Several movies, plays, and literary forms are made based on his life and teachings. Jabbar Patel directed the English-language movie (also dubbed in Hindi and other Indian languages) Dr. Babasaheb Ambedkar  about the life of Ambedkar, released in 2000, starring the Indian actor Mammootty as Ambedkar. Sponsored by India’s National Film Development Corporation and the Ministry of Social Justice, the film was released after a long and controversial gestation period. Mammootty won the National Film Award for Best Actor for the role of Ambedkar, which he portrayed in this film.
Dr. David Blundell, professor of anthropology at UCLA and Historical Ethnographer, has established a long-term project – a series of films and events that are intended to stimulate interest and knowledge about the social and welfare conditions in India. Arising Light is a film on the life on Dr B. R. Ambedkar and social welfare in India.
Ambedkar Aur Gandhi, directed by Arvind Gaur and written by Rajesh Kumar, play tracks two prominent personalities of history — Mahatma Gandhi and Bhimraao Ambedkar.

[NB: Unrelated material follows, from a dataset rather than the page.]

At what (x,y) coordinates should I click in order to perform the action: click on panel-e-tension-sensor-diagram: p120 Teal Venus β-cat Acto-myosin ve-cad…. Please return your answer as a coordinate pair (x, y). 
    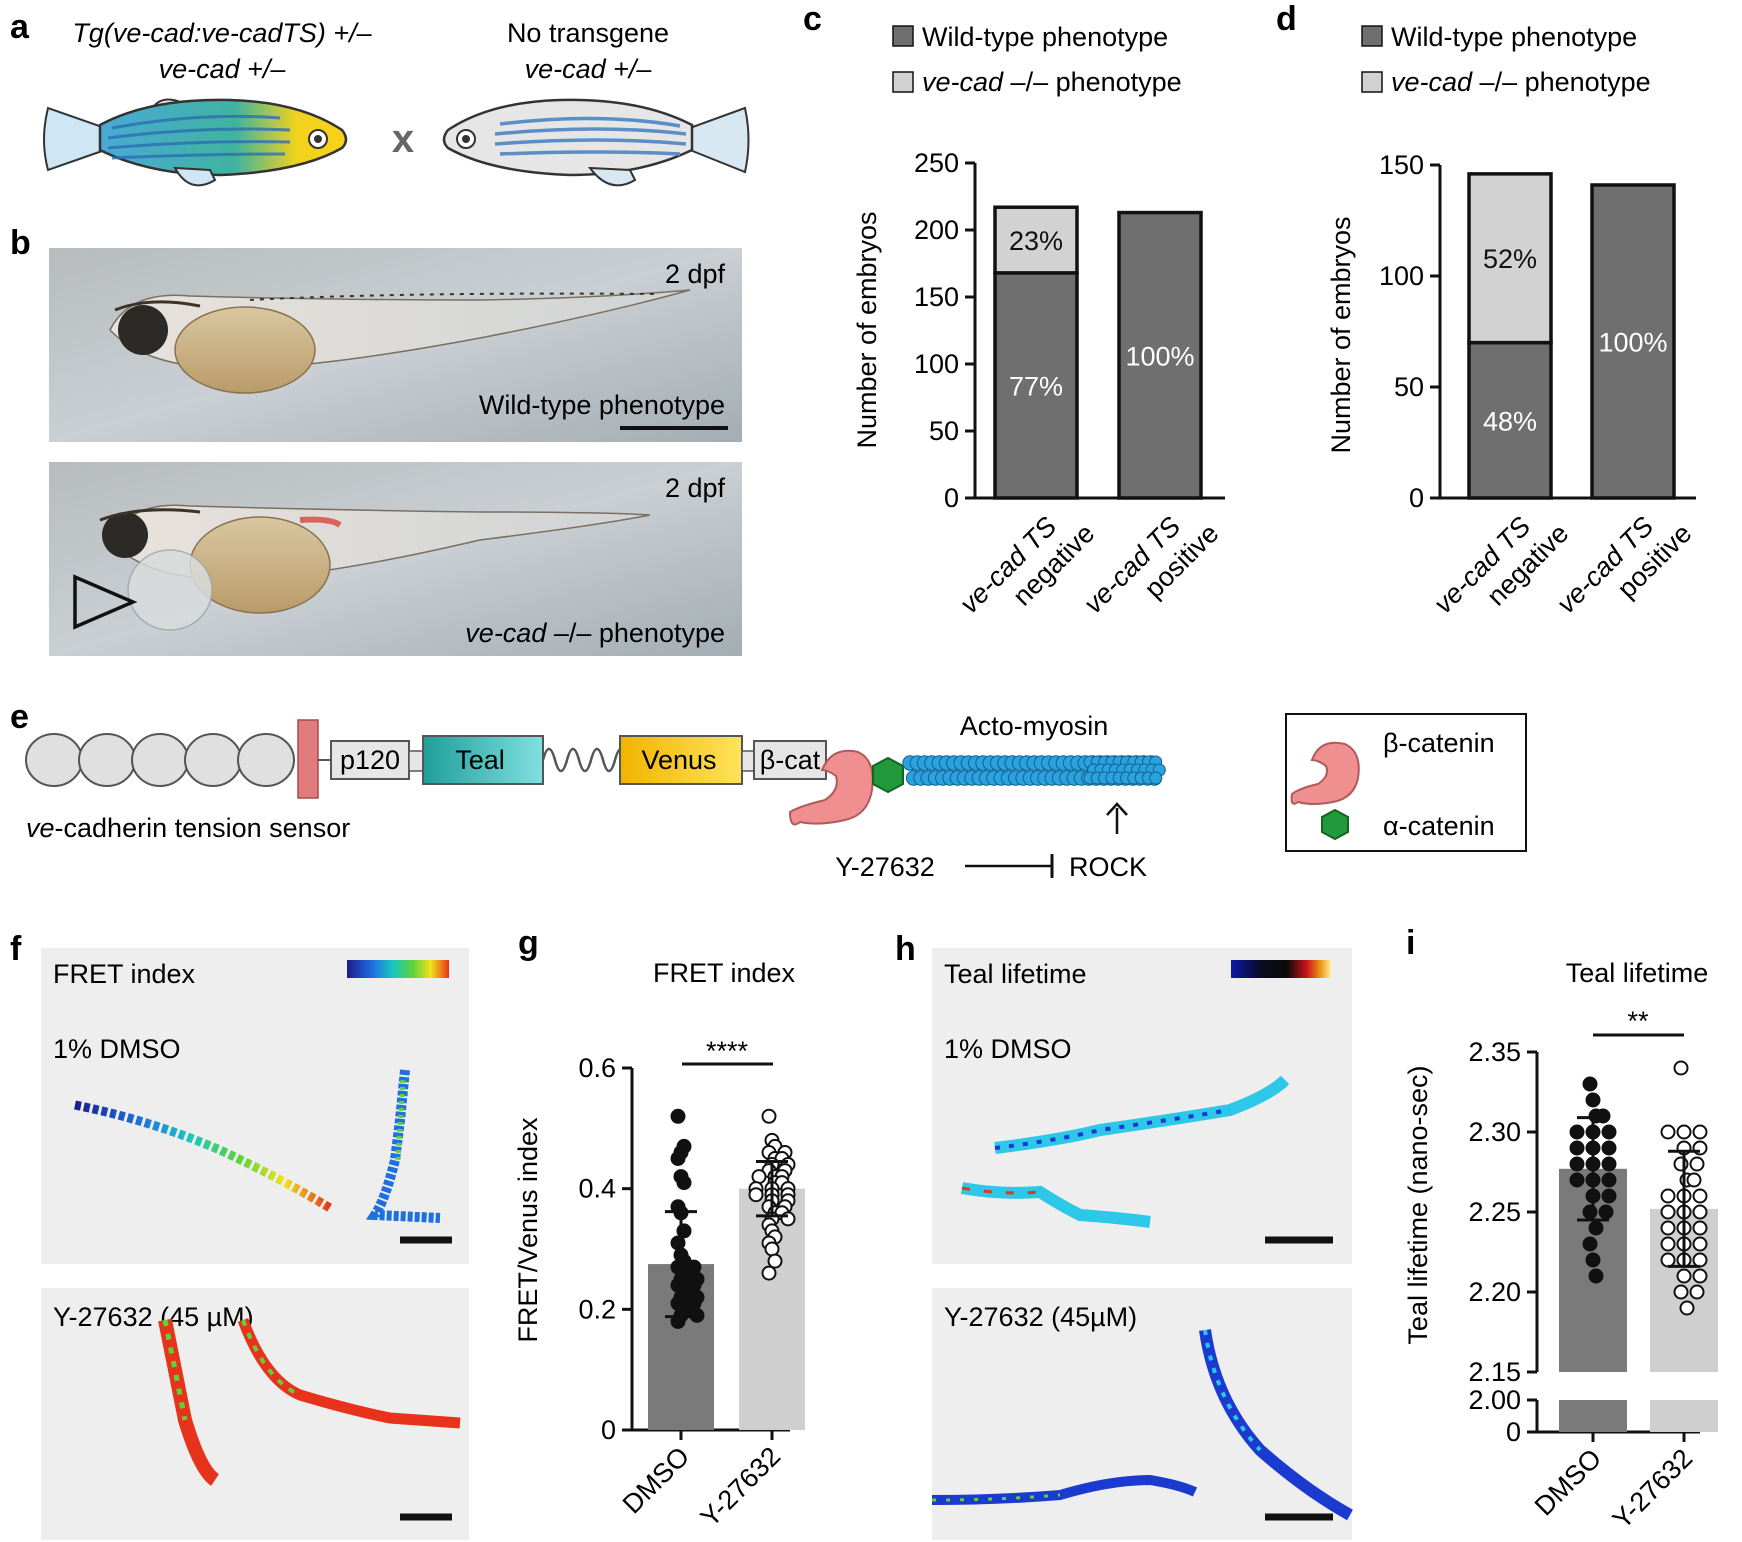
    Looking at the image, I should click on (776, 796).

Ramji, his father desired that Bhimrao learn Sanskrit when he was a young student and Bhimrao enrolled for studying Sanskrit in his School, Elphinstone High School, Mumbai. But he was denied such lessons as he was a dalit. Having come to know of this, an 84 year old vedic scholar from Pune, Prabhakar Joshi, started writing a biography of Dr B.R. Ambedkar in Sanskrit, in 2004. Joshi is a recipient of Maharashtra Government’s “Mahakavi Kalidas” award. Battling his glaucoma and with age advancing, Joshi has completed “Bhimayan” with 1577 Shlokas, as an atonement for the injustice done to the young Bhimrao by some teachers.
Movies based on Ambedkar’s Life
Dr. B. R. Ambedkar Samajik Parivarthan Sthal is constructed at Lucknow by BSP Supremo Behanji Mayawati under the regime of BSP. The Chaitya(Sanctum sanctorum/Central Building) consists of monuments showing the Babasaheb Biography and Quotes by Babasaheb.